#### COMPLETE THE FOLLOWING
1: Answer the following from the forum thread on rare unit limitations:
(a) Which edition did the opening poster last play?
(b) Which Rare units does the opening poster name as part of the list?
(c) In the reply from Rems, what example is given of a restriction that a unit entry may carry?
2: Carry the forum thread on rare unit limitations forward from its final line.

# Question about rare unit limitations?



## dudeitzchronic (May 14, 2012)

So, I'm just getting back into fantasy, and the last time I played was 7th ed, a month before 8th was coming out. Now, I'm trying to write up a list but I'm having trouble. I'm aware of the point percentage distribution, but as far as Rare units go, am I supposed to only be taking one type of rare in a list? For instance, I have a Hell Pit Abomination, 2 Doom Wheels, and 2 Warp Lightning Cannons. Would I not be able to take the other WLC and DW unless it's like a mega battle or something? I don't have the book on me, as I've been using the store copy. Can someone please explain? Thanks


----------



## Rems (Jun 20, 2011)

You can take whatever you like, in whatever quantities you like as long as it fits the percentages (and the unit entry doesn't have any restrictions like 0-1 listed in in). 

So if you had the points you could take a hell pit, two doom wheels and two warp lightning cannons.


----------



## The Son of Horus (Dec 30, 2006)

#### DATASET SECTION

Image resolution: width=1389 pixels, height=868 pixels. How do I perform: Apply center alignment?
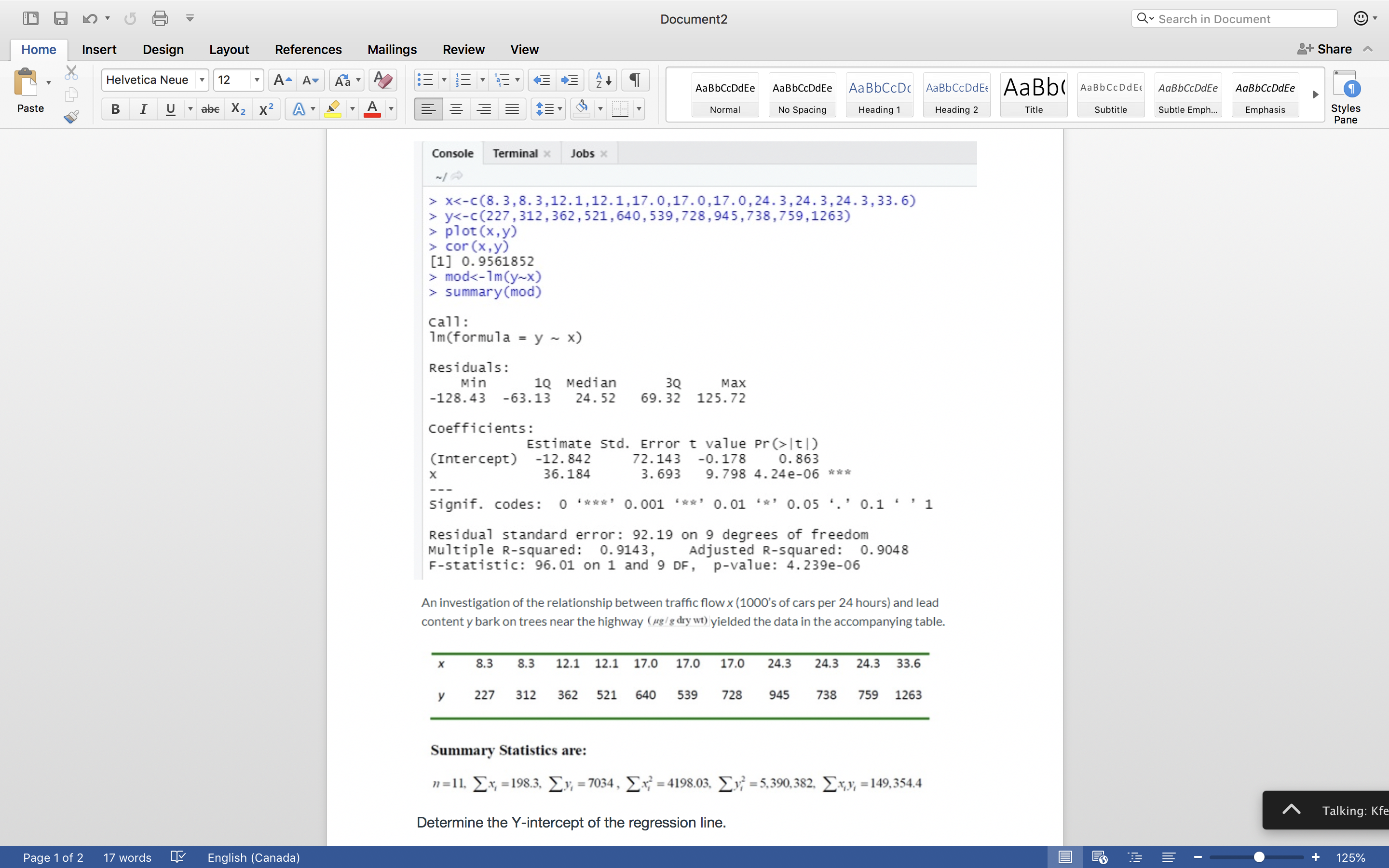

#### IN RESPONSE
1:
(a) 7th edition.
(b) A Hell Pit Abomination, 2 Doom Wheels, and 2 Warp Lightning Cannons.
(c) A restriction such as 0-1.

2:
Sort of. You can only have two copies of a given rare unit in less than 3000 points, and those units have to adhere to the 25% maximum of points spent in rare choices. For Special units, it's 50% of your army's points, and up to three copies of a given unit type in less than 3000 points. So in less than 3000 points, you could bring two warp lightning cannons, but not three, even if three fit in your 25% points limit for Rare units.


----------



## Aramoro (Oct 7, 2009)

You can have up to 3 of each Special choice and 2 of each Rare, BRB page 135.


----------



## dudeitzchronic (May 14, 2012)

Thank you all, appreciate the help.


----------



## Morhgoz (Mar 7, 2012)

Aramoro said:


> You can have up to 3 of each Special choice and 2 of each Rare, BRB page 135.


And double of those in Grand Army aka 3000+ games.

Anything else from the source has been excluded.